-- start of Task inputs --

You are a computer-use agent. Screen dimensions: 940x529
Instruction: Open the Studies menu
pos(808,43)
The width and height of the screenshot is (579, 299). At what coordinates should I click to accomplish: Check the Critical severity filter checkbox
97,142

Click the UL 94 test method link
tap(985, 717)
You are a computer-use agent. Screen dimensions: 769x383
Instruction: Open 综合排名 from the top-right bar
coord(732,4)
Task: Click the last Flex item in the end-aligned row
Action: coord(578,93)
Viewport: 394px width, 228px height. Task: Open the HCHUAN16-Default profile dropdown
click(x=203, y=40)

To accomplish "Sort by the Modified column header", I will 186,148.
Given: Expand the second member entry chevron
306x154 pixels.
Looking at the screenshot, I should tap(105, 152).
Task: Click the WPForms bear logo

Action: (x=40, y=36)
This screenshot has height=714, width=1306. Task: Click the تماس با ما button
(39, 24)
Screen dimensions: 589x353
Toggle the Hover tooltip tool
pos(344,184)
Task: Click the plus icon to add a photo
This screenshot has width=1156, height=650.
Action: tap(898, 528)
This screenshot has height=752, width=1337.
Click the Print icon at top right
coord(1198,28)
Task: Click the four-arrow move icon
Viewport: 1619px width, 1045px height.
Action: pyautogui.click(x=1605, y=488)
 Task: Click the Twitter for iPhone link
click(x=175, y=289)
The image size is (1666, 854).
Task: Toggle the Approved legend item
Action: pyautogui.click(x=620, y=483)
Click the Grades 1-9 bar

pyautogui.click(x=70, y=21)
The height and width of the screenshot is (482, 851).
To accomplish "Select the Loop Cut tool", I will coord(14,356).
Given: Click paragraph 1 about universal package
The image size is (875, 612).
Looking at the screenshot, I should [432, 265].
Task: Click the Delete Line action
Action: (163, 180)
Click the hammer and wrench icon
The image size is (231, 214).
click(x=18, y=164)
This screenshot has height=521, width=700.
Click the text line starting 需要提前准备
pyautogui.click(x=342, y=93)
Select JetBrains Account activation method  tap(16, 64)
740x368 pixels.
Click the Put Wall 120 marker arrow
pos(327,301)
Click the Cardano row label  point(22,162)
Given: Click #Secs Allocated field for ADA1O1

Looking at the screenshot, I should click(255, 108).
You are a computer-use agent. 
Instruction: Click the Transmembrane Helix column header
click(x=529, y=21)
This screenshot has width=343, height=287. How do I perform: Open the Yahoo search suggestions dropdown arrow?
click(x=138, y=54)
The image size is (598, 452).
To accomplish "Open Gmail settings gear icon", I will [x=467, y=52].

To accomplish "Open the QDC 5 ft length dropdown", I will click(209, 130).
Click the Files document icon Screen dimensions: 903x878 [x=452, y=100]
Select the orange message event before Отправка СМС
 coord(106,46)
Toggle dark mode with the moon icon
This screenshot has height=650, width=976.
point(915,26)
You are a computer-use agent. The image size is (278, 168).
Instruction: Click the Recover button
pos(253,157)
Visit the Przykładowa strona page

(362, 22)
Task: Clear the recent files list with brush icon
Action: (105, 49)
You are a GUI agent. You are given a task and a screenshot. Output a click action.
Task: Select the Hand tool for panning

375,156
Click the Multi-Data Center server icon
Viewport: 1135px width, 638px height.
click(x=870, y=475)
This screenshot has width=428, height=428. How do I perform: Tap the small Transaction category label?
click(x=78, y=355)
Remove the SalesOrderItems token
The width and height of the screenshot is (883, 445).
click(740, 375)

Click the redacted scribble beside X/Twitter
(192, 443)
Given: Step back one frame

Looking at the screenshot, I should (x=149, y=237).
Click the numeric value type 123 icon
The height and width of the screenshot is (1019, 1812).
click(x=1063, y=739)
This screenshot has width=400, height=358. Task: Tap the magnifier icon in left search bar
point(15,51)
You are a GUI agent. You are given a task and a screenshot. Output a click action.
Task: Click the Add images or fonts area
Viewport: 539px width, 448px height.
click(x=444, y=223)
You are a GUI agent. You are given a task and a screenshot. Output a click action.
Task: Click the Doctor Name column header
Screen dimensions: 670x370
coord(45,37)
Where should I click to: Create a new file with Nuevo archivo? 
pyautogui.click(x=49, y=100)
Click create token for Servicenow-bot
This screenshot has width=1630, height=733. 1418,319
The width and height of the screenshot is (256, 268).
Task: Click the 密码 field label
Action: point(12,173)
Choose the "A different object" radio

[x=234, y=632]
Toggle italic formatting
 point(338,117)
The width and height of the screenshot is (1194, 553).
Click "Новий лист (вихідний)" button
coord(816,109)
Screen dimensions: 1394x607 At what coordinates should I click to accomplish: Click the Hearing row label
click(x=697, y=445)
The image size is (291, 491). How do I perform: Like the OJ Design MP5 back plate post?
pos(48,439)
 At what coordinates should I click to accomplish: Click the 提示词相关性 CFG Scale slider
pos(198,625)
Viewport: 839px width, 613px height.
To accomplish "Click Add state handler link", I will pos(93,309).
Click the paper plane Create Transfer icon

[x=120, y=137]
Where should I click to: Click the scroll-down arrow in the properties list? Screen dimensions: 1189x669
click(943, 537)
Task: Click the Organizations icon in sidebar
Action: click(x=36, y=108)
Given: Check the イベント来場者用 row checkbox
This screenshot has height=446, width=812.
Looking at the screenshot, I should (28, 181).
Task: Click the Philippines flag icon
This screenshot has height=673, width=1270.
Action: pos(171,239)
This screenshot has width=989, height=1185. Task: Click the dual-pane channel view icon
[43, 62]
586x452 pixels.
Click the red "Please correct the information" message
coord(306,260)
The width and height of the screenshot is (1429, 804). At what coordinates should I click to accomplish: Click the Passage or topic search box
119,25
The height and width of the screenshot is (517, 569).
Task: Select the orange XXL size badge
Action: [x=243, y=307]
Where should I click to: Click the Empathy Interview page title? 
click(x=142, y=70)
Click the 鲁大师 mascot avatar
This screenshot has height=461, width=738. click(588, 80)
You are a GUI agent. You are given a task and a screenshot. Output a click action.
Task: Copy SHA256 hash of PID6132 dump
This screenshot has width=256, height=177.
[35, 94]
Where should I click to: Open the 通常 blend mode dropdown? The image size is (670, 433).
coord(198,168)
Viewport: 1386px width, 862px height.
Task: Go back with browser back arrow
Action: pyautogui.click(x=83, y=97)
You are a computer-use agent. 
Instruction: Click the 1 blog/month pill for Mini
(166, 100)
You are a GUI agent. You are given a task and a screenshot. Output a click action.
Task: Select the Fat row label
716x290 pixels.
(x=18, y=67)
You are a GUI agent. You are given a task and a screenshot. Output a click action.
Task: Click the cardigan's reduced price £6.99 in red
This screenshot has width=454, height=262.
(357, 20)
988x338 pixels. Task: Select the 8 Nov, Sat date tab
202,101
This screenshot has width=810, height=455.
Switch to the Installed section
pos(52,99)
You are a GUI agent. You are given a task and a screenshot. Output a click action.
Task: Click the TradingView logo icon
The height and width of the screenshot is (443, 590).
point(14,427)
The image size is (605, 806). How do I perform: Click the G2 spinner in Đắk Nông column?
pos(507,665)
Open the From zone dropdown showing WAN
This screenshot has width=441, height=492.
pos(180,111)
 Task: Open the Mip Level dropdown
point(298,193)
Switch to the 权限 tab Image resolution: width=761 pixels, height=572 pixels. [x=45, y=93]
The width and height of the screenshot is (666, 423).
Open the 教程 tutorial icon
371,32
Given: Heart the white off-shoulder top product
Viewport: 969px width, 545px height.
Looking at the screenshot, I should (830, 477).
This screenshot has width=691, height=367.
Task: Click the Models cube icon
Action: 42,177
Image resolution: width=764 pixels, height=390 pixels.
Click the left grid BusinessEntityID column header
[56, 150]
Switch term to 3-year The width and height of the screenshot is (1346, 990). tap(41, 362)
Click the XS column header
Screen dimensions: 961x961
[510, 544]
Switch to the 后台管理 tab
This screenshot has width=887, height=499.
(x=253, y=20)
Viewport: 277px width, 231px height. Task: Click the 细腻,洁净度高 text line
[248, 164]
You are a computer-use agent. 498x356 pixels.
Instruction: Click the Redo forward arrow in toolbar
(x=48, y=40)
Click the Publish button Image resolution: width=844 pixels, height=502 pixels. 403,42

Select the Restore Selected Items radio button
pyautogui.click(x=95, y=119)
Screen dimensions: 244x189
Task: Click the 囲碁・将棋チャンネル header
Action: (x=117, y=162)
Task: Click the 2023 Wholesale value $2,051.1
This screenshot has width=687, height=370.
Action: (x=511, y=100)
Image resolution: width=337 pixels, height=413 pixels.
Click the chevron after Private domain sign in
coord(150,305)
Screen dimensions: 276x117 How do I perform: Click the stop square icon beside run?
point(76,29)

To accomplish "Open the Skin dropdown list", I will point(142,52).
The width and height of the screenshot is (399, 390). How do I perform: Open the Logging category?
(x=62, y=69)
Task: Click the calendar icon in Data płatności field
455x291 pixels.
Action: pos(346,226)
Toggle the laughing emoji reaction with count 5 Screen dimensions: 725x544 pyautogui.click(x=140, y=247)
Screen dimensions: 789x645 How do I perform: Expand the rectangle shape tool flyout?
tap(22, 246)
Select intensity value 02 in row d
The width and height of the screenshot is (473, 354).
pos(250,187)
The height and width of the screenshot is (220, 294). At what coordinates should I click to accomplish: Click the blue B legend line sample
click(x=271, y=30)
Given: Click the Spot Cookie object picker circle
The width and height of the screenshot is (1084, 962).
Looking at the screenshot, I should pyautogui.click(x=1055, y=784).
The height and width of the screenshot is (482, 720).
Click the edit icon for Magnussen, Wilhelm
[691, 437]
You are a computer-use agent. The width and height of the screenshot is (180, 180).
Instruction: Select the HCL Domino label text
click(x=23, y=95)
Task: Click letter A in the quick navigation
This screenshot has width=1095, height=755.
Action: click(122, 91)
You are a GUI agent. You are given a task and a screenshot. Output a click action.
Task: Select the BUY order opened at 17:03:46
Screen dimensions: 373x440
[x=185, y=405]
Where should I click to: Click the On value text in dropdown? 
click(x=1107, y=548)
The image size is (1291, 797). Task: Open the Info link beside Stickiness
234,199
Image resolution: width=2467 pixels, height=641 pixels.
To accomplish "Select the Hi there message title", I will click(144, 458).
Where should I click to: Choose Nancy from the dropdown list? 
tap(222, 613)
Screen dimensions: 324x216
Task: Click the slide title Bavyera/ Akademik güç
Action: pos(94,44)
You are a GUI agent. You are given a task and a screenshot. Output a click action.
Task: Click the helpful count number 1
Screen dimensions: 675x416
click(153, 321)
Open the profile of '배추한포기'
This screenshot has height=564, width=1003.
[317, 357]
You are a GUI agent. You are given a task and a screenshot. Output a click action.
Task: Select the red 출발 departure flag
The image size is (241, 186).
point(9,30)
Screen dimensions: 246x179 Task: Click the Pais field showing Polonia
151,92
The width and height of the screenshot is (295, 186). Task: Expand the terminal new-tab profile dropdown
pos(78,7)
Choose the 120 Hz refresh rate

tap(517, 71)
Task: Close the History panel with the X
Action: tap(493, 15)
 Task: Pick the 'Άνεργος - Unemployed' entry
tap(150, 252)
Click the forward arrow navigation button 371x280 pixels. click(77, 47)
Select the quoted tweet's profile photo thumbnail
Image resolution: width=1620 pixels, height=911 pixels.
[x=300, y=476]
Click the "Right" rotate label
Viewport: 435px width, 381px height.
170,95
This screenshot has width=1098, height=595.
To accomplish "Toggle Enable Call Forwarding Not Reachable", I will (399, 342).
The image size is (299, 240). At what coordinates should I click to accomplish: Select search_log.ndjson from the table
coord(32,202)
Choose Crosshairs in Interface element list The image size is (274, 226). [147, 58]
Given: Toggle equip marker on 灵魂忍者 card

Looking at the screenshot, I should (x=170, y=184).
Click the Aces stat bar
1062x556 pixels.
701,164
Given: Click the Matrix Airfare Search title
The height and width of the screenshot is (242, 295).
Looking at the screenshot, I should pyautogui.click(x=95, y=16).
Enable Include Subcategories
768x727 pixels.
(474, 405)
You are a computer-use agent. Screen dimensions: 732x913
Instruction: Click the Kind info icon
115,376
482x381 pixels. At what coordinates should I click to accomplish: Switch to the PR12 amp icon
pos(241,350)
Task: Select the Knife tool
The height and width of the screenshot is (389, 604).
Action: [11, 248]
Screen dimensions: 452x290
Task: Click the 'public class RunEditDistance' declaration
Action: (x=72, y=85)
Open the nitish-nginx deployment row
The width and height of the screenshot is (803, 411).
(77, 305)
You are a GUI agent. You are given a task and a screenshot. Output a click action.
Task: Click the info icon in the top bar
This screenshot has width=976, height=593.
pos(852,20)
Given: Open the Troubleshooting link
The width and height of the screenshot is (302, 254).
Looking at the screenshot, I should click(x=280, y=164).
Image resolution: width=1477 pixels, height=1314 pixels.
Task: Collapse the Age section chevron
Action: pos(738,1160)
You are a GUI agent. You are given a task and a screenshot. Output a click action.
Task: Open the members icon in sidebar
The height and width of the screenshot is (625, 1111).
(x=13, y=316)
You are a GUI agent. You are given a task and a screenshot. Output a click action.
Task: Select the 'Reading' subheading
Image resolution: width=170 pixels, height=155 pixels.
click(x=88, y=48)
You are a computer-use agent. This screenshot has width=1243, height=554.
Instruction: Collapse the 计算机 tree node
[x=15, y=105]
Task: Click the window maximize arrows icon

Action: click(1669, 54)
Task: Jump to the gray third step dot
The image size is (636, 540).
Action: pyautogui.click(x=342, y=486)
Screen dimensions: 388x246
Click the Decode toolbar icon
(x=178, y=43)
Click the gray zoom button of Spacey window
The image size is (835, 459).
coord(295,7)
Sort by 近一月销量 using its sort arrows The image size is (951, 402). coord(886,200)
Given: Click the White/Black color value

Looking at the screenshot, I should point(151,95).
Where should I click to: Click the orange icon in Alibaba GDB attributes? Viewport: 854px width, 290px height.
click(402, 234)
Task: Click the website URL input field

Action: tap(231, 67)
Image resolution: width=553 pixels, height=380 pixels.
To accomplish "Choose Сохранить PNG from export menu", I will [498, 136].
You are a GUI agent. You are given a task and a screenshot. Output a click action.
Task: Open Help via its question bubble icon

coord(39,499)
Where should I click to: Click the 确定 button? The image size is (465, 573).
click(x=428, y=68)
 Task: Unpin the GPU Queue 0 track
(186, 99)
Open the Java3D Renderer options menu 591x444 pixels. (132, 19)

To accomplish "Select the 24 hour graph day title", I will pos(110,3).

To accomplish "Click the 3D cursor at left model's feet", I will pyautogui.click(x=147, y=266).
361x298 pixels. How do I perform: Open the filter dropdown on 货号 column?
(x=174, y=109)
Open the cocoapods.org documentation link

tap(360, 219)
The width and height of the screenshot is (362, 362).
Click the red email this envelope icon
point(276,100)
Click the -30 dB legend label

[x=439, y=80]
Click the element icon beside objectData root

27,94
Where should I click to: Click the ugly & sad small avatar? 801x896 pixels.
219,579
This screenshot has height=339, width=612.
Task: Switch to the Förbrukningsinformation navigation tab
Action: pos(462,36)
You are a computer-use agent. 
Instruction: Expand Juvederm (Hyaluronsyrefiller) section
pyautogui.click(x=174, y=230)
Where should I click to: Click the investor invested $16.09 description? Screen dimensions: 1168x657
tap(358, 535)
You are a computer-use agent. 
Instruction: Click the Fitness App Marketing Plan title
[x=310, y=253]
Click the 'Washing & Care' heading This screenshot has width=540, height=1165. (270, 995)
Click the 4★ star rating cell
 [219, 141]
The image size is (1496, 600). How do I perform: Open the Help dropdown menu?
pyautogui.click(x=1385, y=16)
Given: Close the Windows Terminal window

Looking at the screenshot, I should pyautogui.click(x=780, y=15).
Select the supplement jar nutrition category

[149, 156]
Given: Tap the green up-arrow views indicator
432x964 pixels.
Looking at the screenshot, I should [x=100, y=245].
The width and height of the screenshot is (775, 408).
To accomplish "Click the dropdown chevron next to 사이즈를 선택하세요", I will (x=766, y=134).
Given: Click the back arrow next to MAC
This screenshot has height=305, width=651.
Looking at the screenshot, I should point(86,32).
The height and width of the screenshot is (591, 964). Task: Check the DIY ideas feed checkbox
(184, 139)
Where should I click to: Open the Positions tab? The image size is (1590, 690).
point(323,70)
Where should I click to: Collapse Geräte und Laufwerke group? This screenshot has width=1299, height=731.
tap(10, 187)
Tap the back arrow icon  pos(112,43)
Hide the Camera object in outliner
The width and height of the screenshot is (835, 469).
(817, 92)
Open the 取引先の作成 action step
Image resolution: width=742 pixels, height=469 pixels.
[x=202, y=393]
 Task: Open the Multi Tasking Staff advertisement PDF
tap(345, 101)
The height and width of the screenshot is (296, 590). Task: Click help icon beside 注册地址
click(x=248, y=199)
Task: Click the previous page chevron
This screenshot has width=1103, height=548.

-- end of Task inputs --

[Aim of the task]:
Reproduce the listing lines verbatim, from the line containing "Sort by 近一月销量" down to the line containing "click(402, 234)", including both of those lines.

[Completed exercise]:
Sort by 近一月销量 using its sort arrows The image size is (951, 402). coord(886,200)
Given: Click the White/Black color value

Looking at the screenshot, I should point(151,95).
Where should I click to: Click the orange icon in Alibaba GDB attributes? Viewport: 854px width, 290px height.
click(402, 234)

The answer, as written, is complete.